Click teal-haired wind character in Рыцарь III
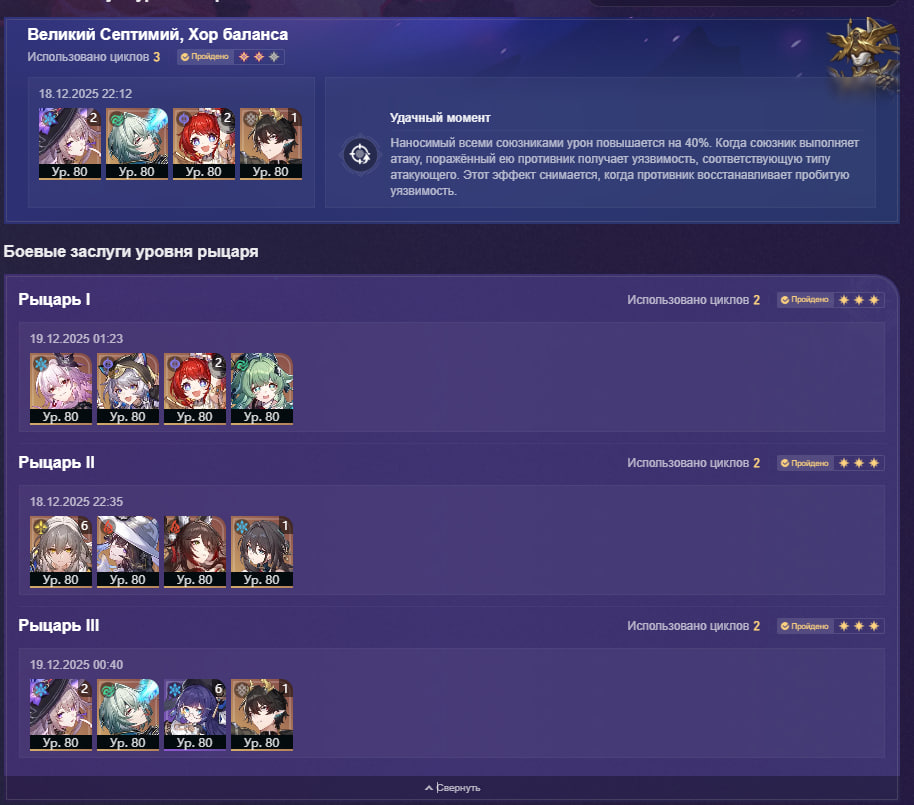The image size is (914, 805). coord(128,715)
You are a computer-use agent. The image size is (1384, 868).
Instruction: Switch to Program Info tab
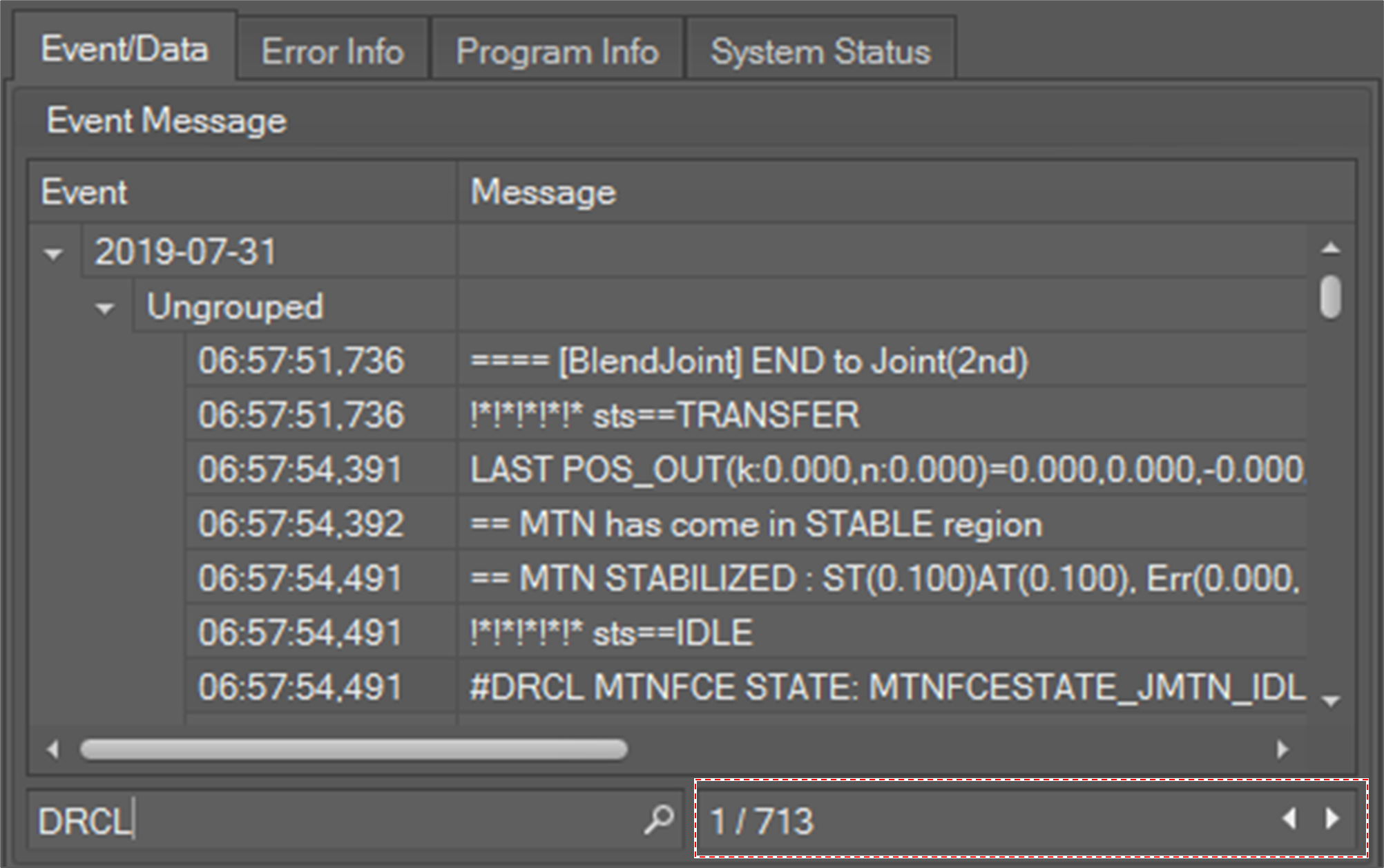tap(557, 52)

== == ==

(The problem): Omitting all pictures, retype exactly the lines from the line containing "You are a computer-use" down to the last line above, both ends included.

(Task result):
You are a computer-use agent. The image size is (1384, 868).
Instruction: Switch to Program Info tab
tap(557, 52)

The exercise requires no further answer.